Though the spectacular view impressed us, and the pleasant breeze caressed us, those will not abide in our memories as long as Noah the pig.
We met Noah when, after hearing Mac's voice, he came grunting and snorting up the hill. The friendly pork belly nuzzled nostril mucous onto my giggling kids' shorts.
"Why does he only have three legs," asked my daughter, fascinated with her ability to count.
Mac chuckled and gave my child a rough rub on her blond head. "That's a good question," he said, "and a story, to boot.
Right after I brought Noah home from the swine auction, and had begun fattening him for the slaughter, he busted out of my fencing; and dern if it didn't make me hotter than a penny on the blacktop in August. Pork ribs for dinner rose to the top of my mind like cream on the cows' milk.
Then that pig got the leg of my pants in his mouth and pulled and whined like he was tryin' to tell me somethin'.
My granddaughter had gone down near the train tracks to play and got her foot caught underneath a railroad tie. That crazy sausage saved her life, because I got there just in time to pull her free before the train came by."
"Did Noah lose his leg to the train?" asked my ten year old.
By now the children had formed a semicircle around Mr. Brown, listening while plucking blades of grass and feeding them to their portly pal.
"No, little man, he got through that close call intact. But I'll tell you another fine thing that hog did.
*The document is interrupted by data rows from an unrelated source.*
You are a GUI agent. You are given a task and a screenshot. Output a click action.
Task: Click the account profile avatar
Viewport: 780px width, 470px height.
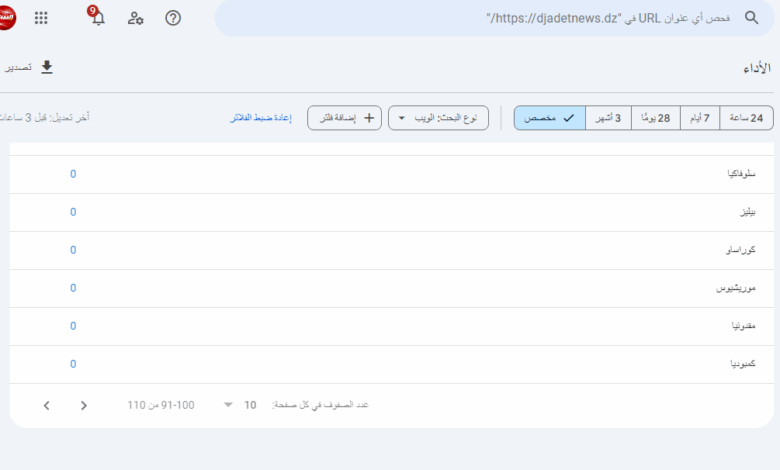8,18
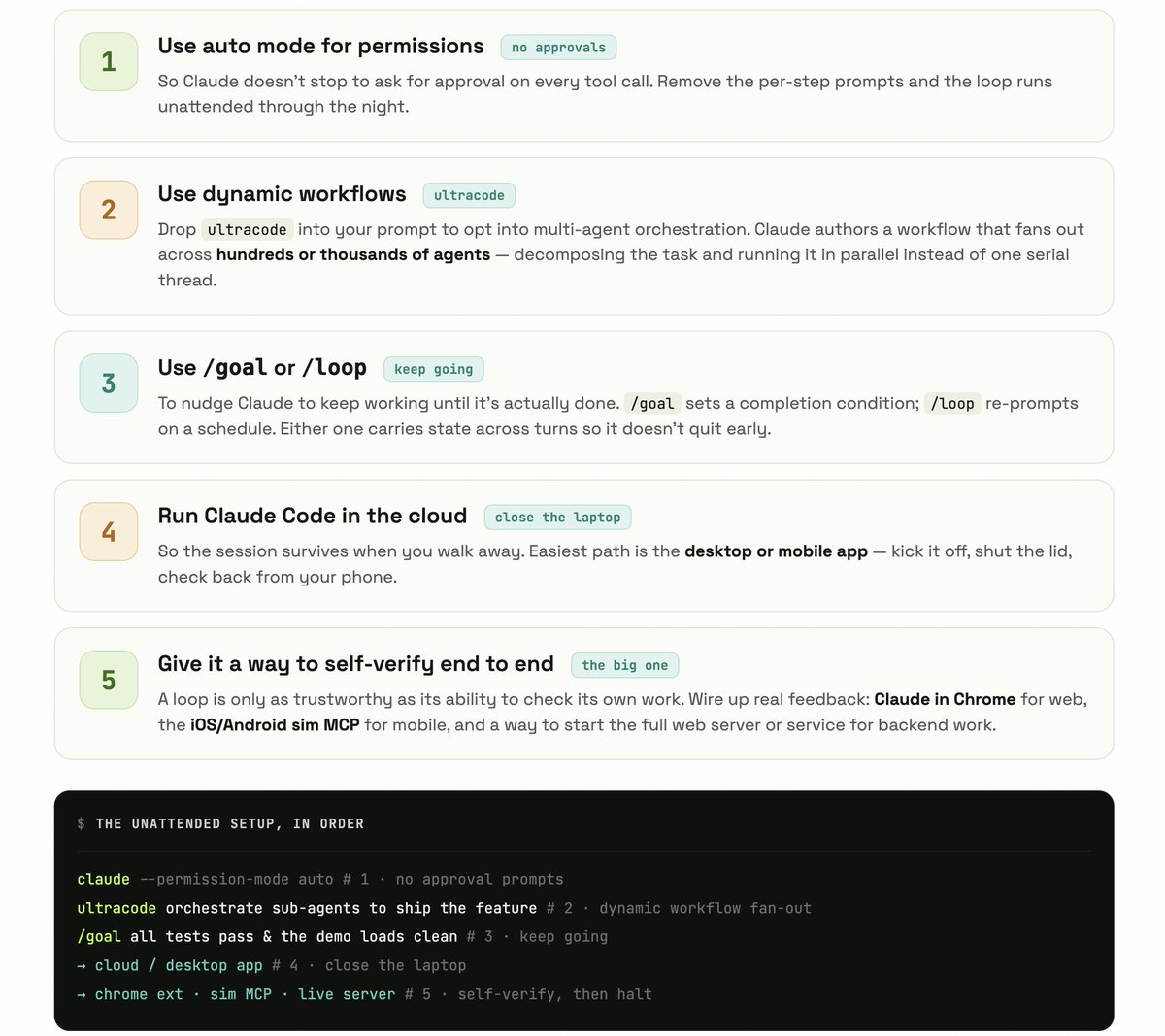Click 'the big one' tag

(624, 665)
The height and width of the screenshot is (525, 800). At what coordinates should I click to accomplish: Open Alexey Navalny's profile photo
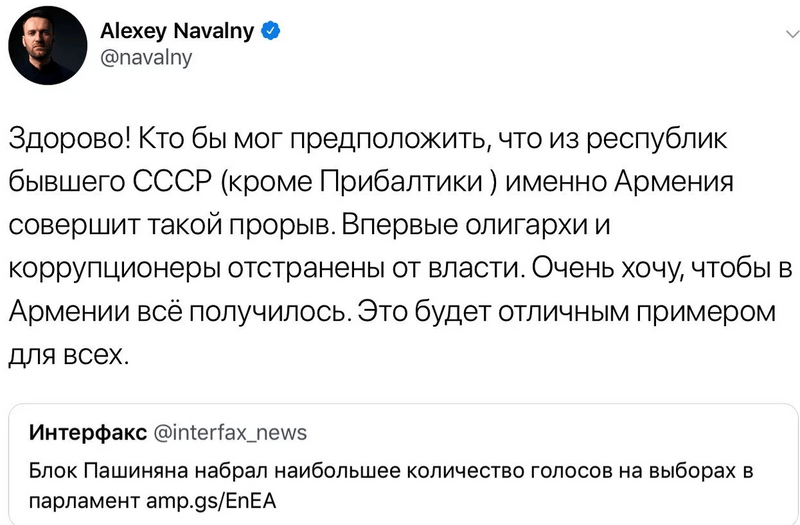pos(46,48)
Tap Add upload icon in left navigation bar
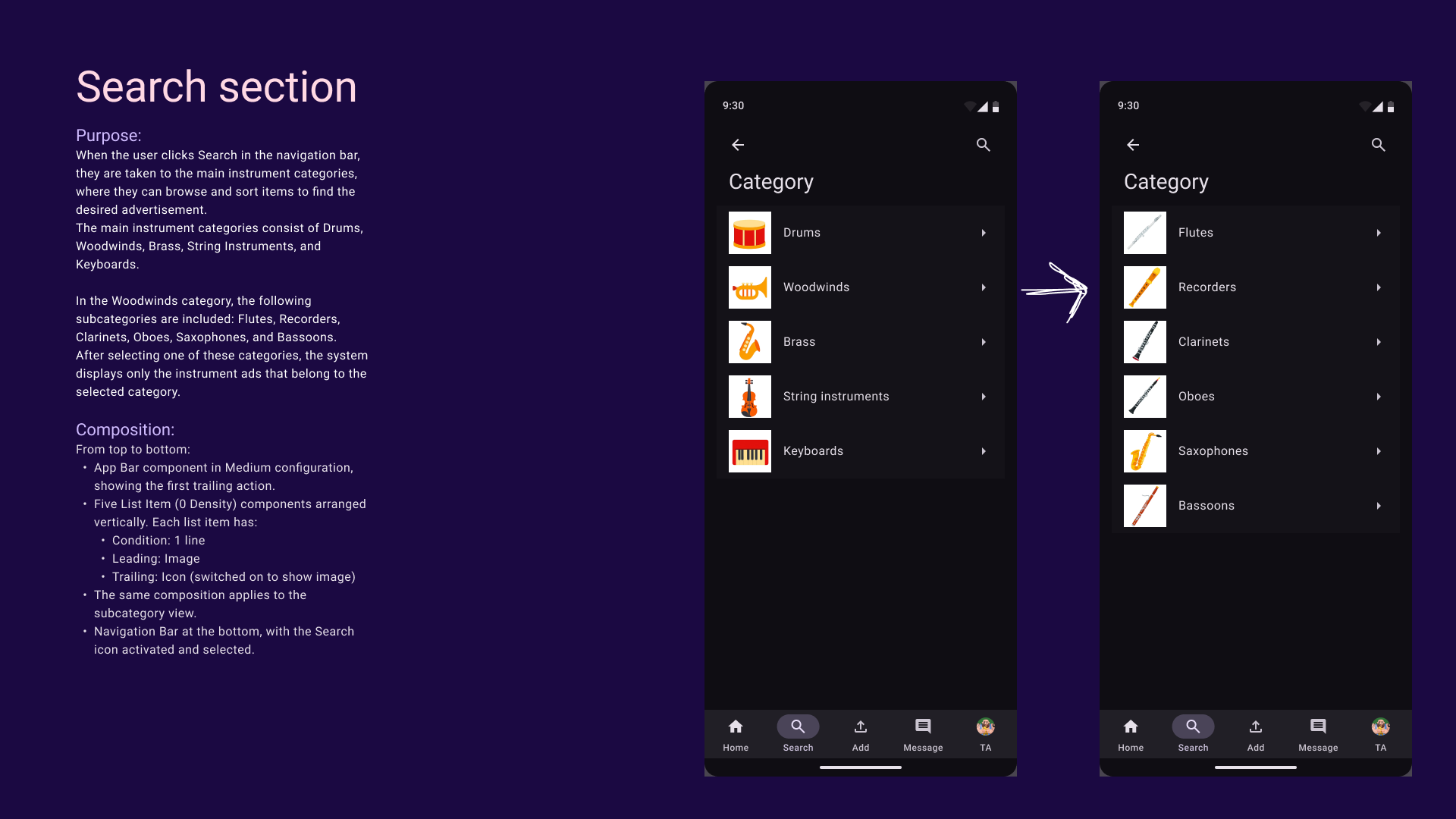 coord(861,726)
On a hot night last summer I woke to hear that bacon barge squealin' like his Mama bit his back for steppin' in the slop bucket. I got out of bed and grabbed my gun, fully prepared to put myself out of that pig's misery.
When I stepped out on the front porch to take aim, an orange blaze startled me out of my intent to save the butcher the trouble. That barn over yonder was on fire and my prize winnin' mule couldn't get out, and Noah, though he tried, couldn't get in.
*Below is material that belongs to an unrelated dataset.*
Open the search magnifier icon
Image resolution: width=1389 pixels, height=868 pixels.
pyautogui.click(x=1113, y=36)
I owe the saving of my barn and mule to him."
"Wow, he must have lost his leg in the fire. I bet that sure made you sad," said my eight year old.
"Oh, you've got it all wrong there, son.
I pruned my fruit trees in that grove there three Saturdays ago. With my chain saw revving and sawdust flying, I didn't take note of the hornet nest hanging from the branch I'd lit into. Thank the good Lord the other-white-meat darted past at the same time the branch hit the dirt.
A thousand bees chased him all the way to the river. I discovered that pigs can fly when he leapt right off the side of the river bank."
"He lost his leg flying," my six-year old questioned, his tone of voice resonating with disbelief over pigs with wings.
"Alright Mac, tell us what happened to Noah's leg," I demanded. The rest of his audience chimed in enthusiastically.
"Well," said Mac, kicking the ground with the tip of his boot and getting a far away, misty look in his eyes, "when you got a pig that good [pause to stem a sniffle], you only eat him a little bit at a time."